Something I've been suggesting for months, but I'm specifically going to ask for heparin.
I'm going to be asking for heparin as a blood thinner because of this:
Common FDA-approved drug may effectively neutralize virus that causes COVID-19
But your doctor needs to resolve this conundrum:
Preemptive Blood Thinners Tied to More Deaths in Hospitalized COVID-19 Patients
But Hypoxemia suggests something different. The transit of the bubbles suggested vasodilation of the lung capillaries, Poor said. That could mean that blood may be flowing too fast through those capillaries to absorb enough oxygen.
COVID Hypoxemia: Finally, an Explanation
The latest here:
Blood Thinners Again Linked to COVID-19 Survival in Hospital
— This time with better methodology

Anticoagulation for patients hospitalized with COVID-19 was associated with lower risk of death or intubation in an observational study from New York City's pandemic peak.

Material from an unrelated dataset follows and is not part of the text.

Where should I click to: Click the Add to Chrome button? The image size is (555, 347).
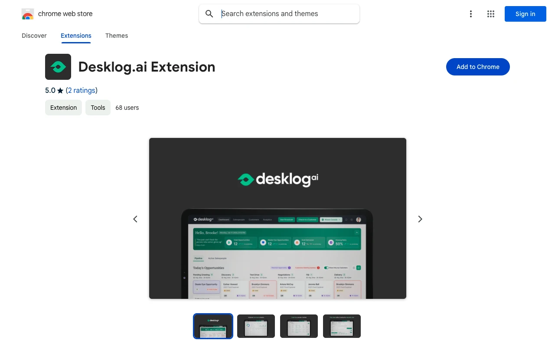[x=478, y=67]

In-hospital mortality risk was a relative 50% lower with standard prophylactic dosing and 47% lower with higher therapeutic-level dosing after adjustment for other factors, both statistically significant when compared with COVID-19 patients in Mount Sinai hospitals not given an anticoagulant (mortality rates of 21.6%, 28.6%, and 25.6%, respectively).

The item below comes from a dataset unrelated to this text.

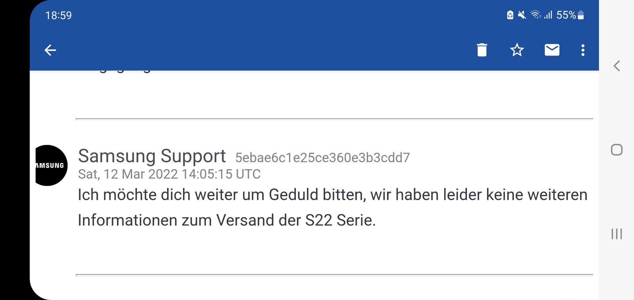Tap the muted sound status icon
634x300 pixels.
point(522,15)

Intubation was less likely for anticoagulant-treated COVID-19 patients as well (adjusted HR 0.69 with prophylactic dosing, 95% CI 0.51-0.94, and aHR 0.72 with therapeutic dosing, 95% CI 0.58-0.89), reported Anuradha Lala, MD, of the Icahn School of Medicine at Mount Sinai in New York City, and colleagues in the Journal of the American College of Cardiology.
Major bleeding events adjudicated by clinician chart review turned up a "low" rate of 1.7% (33 of 1,959) on prophylactic anticoagulation and 3% (27 of 900) on therapeutic anticoagulation compared with 1.9% (29 of 1,530) on no anticoagulant during hospitalization.
"The study has severe limitations due to its retrospective nature," cautioned Stephan Moll, MD, of the University of North Carolina at Chapel Hill Hemophilia and Thrombosis Center.
"However, NIH prospective studies on inpatient and outpatient [prophylaxis] comparing different anticoagulation management strategies are planned and hopefully starting soon so that we can get beyond all these retrospective studies and data of the last few months, which all have ascertainment bias," he told MedPage Today.
Lala's group had previously reported on their experience with anticoagulation among 2,773 patients treated early in the pandemic, finding an in-hospital survival advantage with therapeutic-dose anticoagulation among mechanically ventilated patients and with longer duration anticoagulation.
A subsequent study had suggested elevated mortality risk with preemptive therapeutic-dose anticoagulation in COVID-19 patients.
The new data included 4,389 adults with laboratory-confirmed SARS-CoV-2 infection admitted from March 1 to April 30, 2020, at the five New York City hospitals in the Mount Sinai system.
The researchers conservatively classified anyone treated for less than 48 hours with an anticoagulant as fitting the control group, unless the drug was stopped due to major bleeding. Patients discharged within 24 hours, as well as those treated with both therapeutic and prophylactic regimens, were excluded.
The study also evaluated the first 26 autopsies on COVID-19 patients in the health system, which turned up thromboembolism in 11 (42%), while it had been suspected pre-mortem in only one. "Our findings are in line with what other studies have shown," Lala said. "We're seeing more clots than we would have ever suspected previously."